▶ Exercise aim: Count the lines of the data that have the word "pixels", then report the number without anything else.

▶ Dataset records:
BEGIN

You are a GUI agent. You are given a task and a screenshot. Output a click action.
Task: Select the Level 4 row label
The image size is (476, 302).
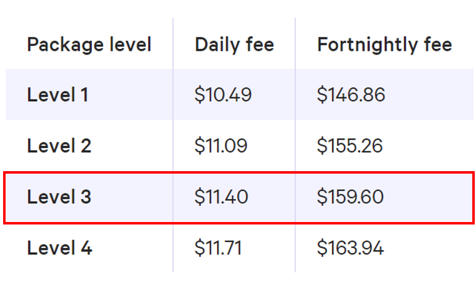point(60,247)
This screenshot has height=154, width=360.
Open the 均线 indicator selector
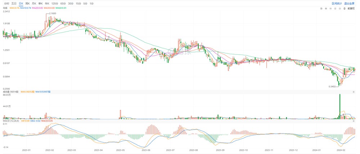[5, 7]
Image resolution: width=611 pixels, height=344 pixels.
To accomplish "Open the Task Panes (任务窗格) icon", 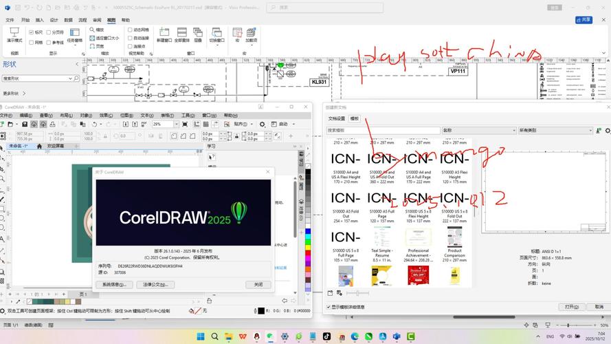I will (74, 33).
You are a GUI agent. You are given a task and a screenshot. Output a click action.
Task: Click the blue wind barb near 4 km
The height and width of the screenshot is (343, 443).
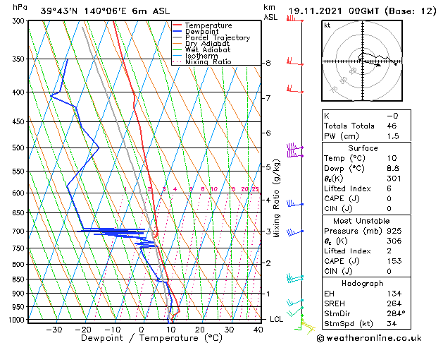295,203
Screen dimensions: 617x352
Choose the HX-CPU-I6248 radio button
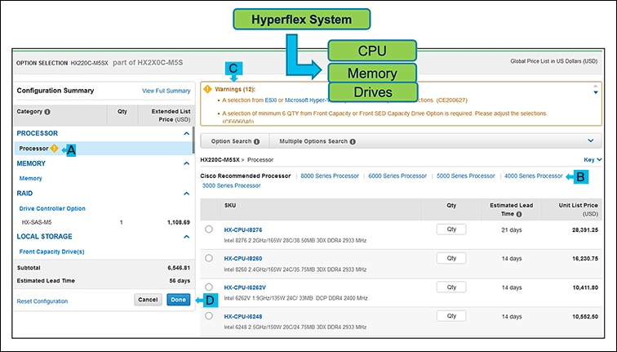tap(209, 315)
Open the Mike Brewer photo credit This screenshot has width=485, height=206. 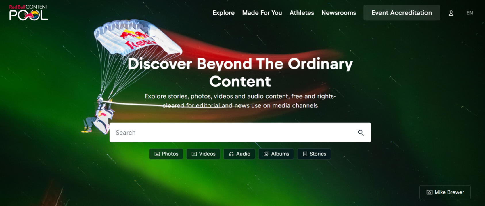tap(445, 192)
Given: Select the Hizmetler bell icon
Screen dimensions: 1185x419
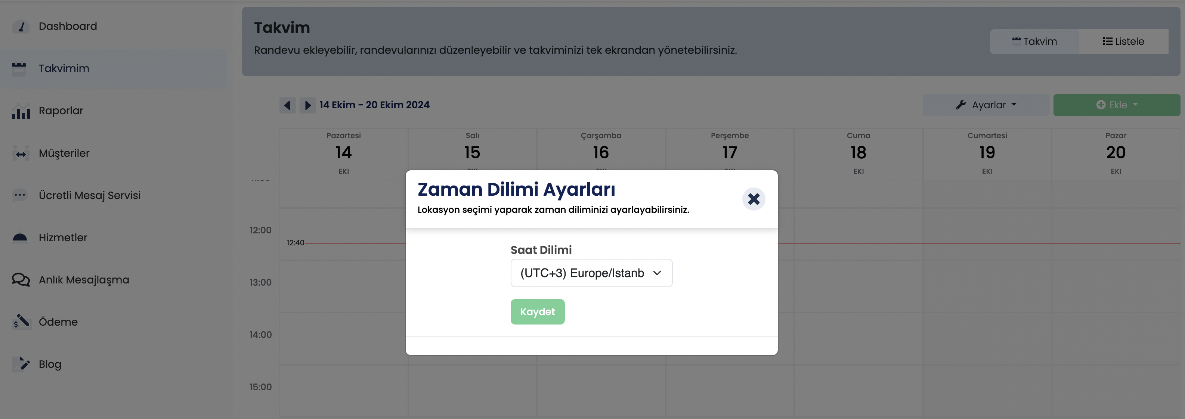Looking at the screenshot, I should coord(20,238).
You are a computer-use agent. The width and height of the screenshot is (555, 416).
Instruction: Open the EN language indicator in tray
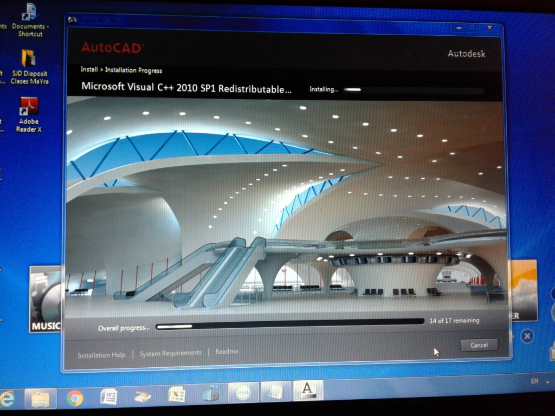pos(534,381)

END
BEGIN

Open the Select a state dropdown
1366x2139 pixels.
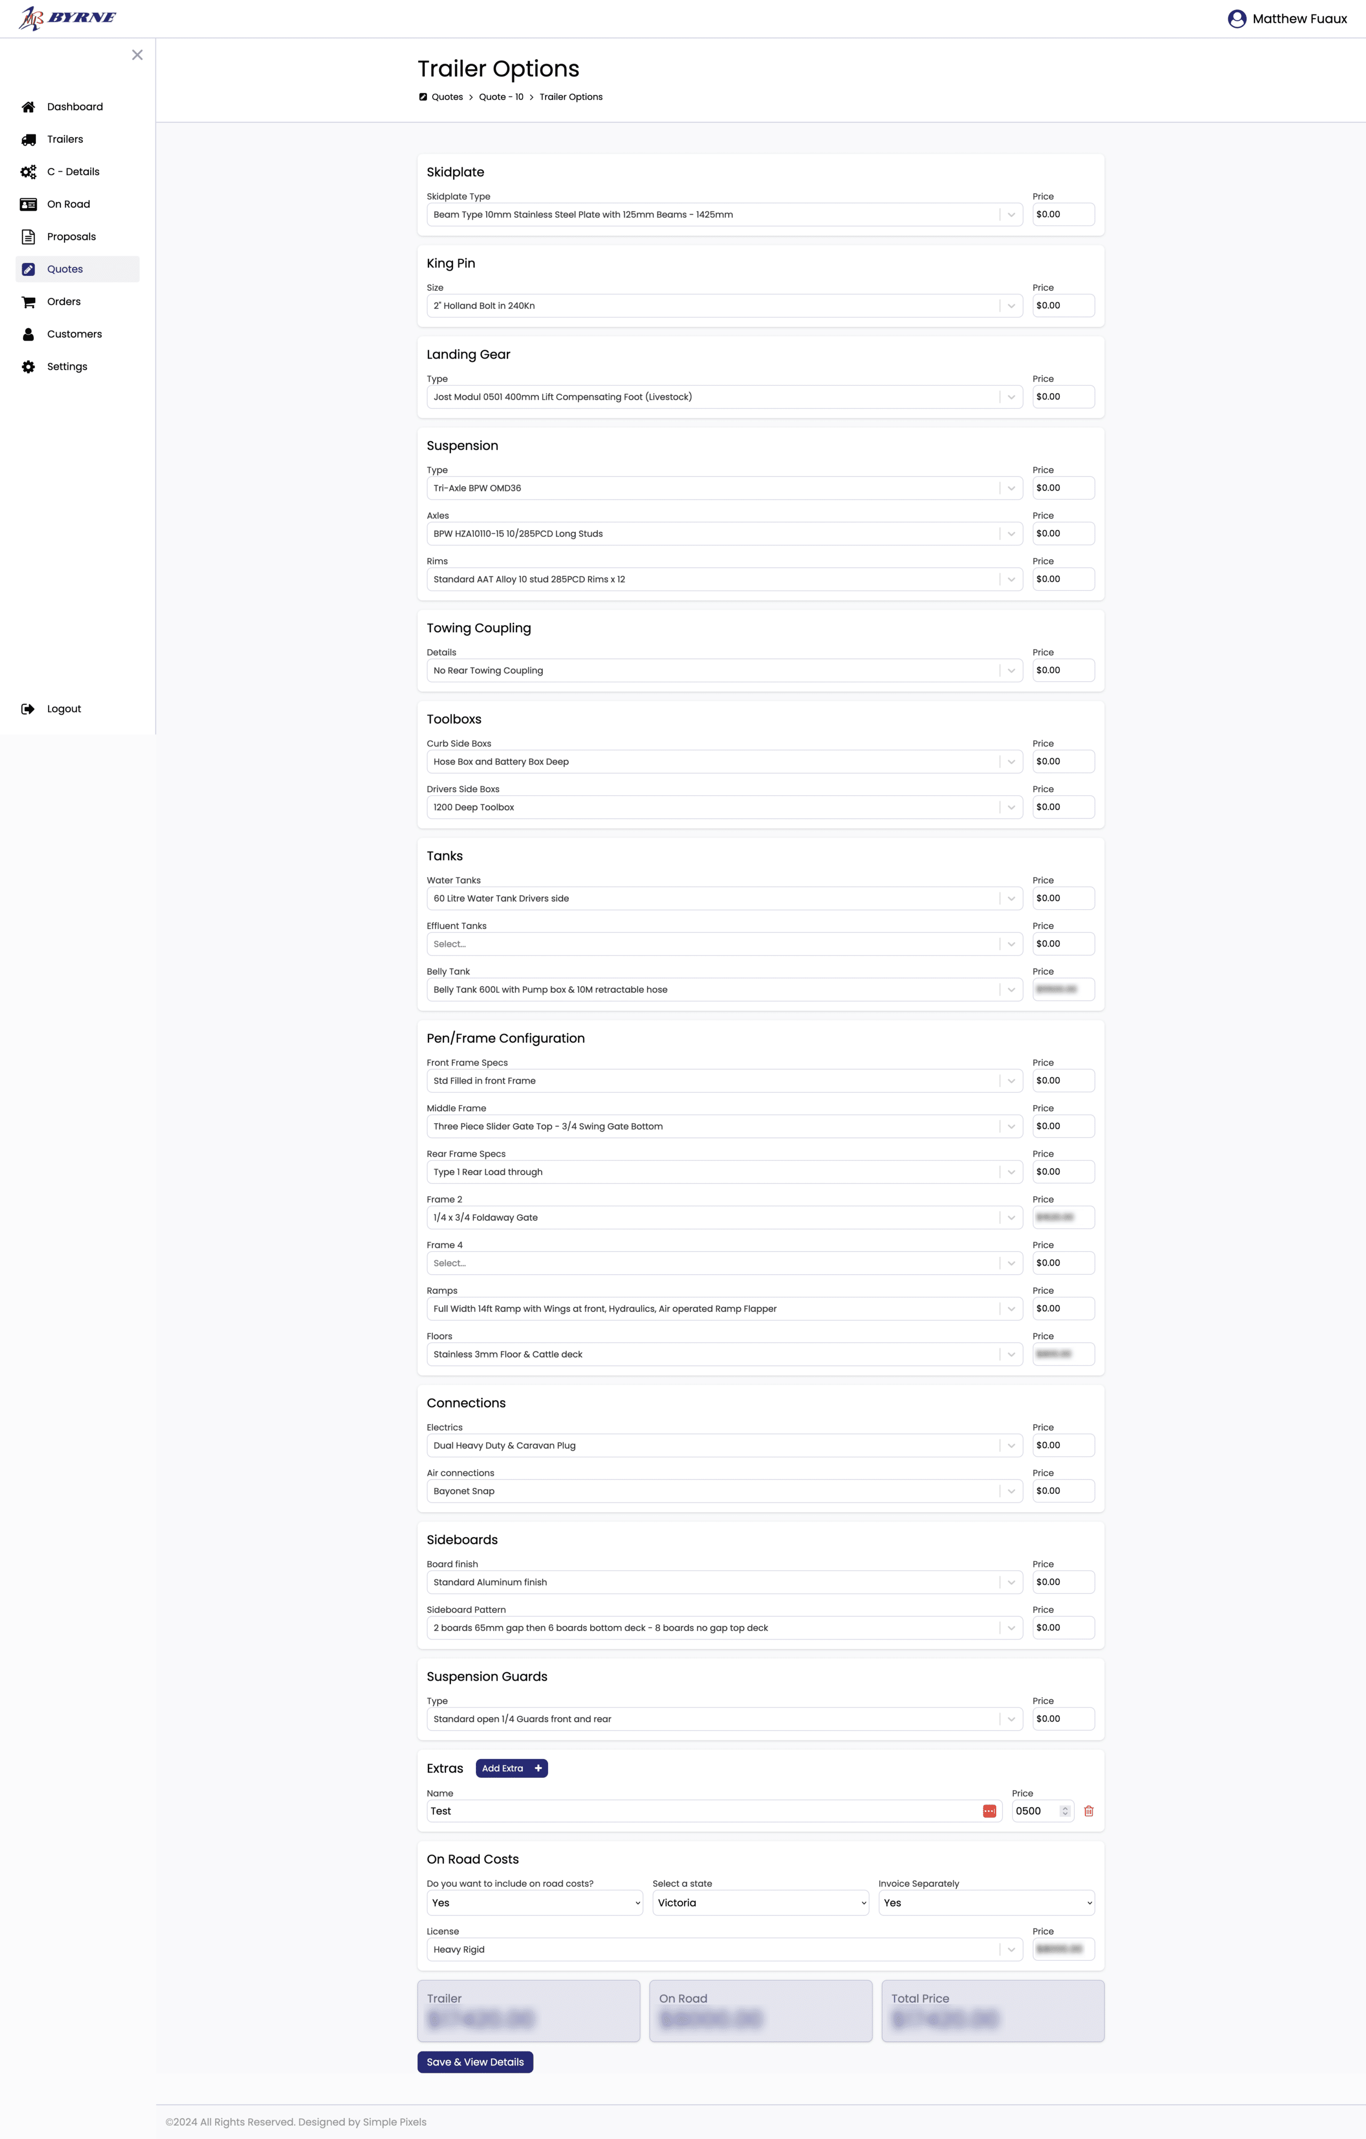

END

▶ Task solution: 2